Abstract
Gastric cancer is a complex disease influenced by strong genetic and environmental factors. Hereditary gastric cancer syndromes are thought to account for between 1-3% of all cases. The most common hereditary gastric cancer syndrome is Hereditary Diffuse Gastric Cancer (HDGC), an autosomal dominant cancer syndrome that is primarily characterised by an extreme risk of developing diffuse-type gastric cancer. Approximately 40% of families that fit the clinical criteria for HDGC carry a pathogenic variant in germline CDH1. An explanation for the remaining 60% of cases remains largely elusive.
While New Zealand as a whole is a country with a low-incidence of gastric cancer, Māori have an age-standardised incidence of gastric cancer more than three times that of non-Māori. Additionally, Māori have an average age of diagnosis approximately 10 years younger than non-Māori, and are one of the few populations worldwide with a higher incidence of the diffuse-type disease. To assess the contribution of HDGC to the high-incidence of diffuse gastric cancer for Māori, we analysed the CDH1 sequence from an unselected cohort of 94 Māori gastric cancer patients and 200 healthy matched controls using next-generation amplicon sequencing, multiplex ligation-dependent probe amplification, and Sanger sequencing. Pathogenic CDH1 variants were identified in 18% of all cases, 34% of diffuse gastric cancers, and 66% of early-onset cases (< 45 years of age).
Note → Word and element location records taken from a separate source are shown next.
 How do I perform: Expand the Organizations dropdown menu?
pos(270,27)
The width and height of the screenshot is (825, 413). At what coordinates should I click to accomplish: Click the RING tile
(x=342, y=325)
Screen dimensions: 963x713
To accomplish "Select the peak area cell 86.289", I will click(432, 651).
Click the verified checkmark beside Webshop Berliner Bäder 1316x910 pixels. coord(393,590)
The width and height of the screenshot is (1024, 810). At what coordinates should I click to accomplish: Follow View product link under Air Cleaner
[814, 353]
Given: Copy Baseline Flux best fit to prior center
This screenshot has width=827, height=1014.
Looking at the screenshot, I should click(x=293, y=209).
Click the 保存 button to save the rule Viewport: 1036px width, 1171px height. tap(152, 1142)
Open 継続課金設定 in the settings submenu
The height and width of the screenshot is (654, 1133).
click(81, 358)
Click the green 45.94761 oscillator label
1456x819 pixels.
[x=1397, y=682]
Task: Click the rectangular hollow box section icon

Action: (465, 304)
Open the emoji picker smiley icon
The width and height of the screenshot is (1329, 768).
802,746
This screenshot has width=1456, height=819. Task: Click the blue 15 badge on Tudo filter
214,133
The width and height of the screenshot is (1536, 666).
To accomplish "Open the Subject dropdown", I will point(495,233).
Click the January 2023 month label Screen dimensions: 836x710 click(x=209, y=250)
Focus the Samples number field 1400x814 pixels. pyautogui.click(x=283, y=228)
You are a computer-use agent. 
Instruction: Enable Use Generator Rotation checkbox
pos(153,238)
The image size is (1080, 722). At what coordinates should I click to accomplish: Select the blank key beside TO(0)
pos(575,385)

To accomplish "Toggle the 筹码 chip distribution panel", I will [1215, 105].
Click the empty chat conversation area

After adjusting for the effect of clinical genetic testing for known Māori HDGC families, we estimate 6% of all Māori gastric cancer patients and 13% of diffuse gastric cancer patients carry pathogenic germline CDH1 variants.
Chile is a country with a high-incidence of gastric cancer and no formal genetic screening programme for gastric cancer patients. To explore pathogenic germline CDH1 variants as a cause of gastric cancer in Chile, next-generation amplicon sequencing and Sanger sequencing were used to screen a cohort of 51 Chilean gastric cancer patients that presented with a striking family history or early-onset disease. Overall, one clear pathogenic CDH1 variant was identified, representing 2.0% of all probands and 3.6% of probands who met the clinical criteria for HDGC. Although pathogenic CDH1 variants were rare in this Chilean cohort, we were able to screen the extended family of the one proband with a confirmed mutation and identify five further carriers. These carriers will now benefit from surveillance and early intervention.
Finally, whole-exome sequencing was used to examine 14 diffuse gastric cancer patients that fit the clinical criteria for HDGC and did not carry a pathogenic variant in their germline CDH1. Variants in these patients were filtered and prioritised for further evaluation and validation using Sanger sequencing. Single probands were found to carry pathogenic variants in ATM and TP53, genes which are not associated with HDGC, but are known to increase gastric cancer risk. Additional mutations of interest were identified in FARP2, FGD4, and LMO7, genes that are important in the coordination of the actin cytoskeleton and/or cell adhesion, pathways which are dysregulated in diffuse-type gastric tumours. Until now, FARP2, FGD4, and LMO7 were not linked with diffuse gastric cancer risk. It is clear from the current study and other HDGC studies, that there is no other common gene for HDGC, however families may carry private variants in genes rarely associated with disease.
Taken together, these studies demonstrate the variable frequency of pathogenic variants in germline CDH1 in different populations, the absence of other commonly mutated genes in familial diffuse gastric cancers, and the importance of genetic screening and targeted interventions for those that carry pathogenic variants.